Saved data entries
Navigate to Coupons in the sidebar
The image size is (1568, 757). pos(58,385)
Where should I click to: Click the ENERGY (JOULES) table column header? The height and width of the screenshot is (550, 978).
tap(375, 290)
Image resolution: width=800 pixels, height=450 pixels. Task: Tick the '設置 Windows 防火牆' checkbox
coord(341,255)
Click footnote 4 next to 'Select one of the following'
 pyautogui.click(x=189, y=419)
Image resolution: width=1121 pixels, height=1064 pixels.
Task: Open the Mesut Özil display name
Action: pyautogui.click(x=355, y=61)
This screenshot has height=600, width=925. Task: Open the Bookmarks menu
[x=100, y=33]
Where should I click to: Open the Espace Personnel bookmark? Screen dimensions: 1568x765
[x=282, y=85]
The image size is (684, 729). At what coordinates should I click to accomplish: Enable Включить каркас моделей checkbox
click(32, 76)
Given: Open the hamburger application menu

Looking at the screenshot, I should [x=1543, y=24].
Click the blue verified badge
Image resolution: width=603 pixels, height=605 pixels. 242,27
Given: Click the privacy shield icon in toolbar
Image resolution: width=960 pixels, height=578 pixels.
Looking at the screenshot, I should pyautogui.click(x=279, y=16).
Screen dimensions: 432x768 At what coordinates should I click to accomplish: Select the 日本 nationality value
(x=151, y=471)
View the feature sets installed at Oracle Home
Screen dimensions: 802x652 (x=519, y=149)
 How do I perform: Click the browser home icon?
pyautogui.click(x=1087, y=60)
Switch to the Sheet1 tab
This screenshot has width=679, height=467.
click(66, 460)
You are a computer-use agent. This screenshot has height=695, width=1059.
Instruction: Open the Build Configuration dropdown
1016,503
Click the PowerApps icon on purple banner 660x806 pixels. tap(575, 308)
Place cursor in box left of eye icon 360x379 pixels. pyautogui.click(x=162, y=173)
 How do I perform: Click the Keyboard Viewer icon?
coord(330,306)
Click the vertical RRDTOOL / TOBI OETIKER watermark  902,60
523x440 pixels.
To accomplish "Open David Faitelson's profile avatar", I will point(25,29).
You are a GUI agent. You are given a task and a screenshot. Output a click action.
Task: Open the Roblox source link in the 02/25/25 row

Activity: Write out each line of the data that holds the string "agent".

Response:
You are a computer-use agent. This screenshot has height=695, width=1059.
You are a GUI agent. You are given a task and a screenshot. Output a click action.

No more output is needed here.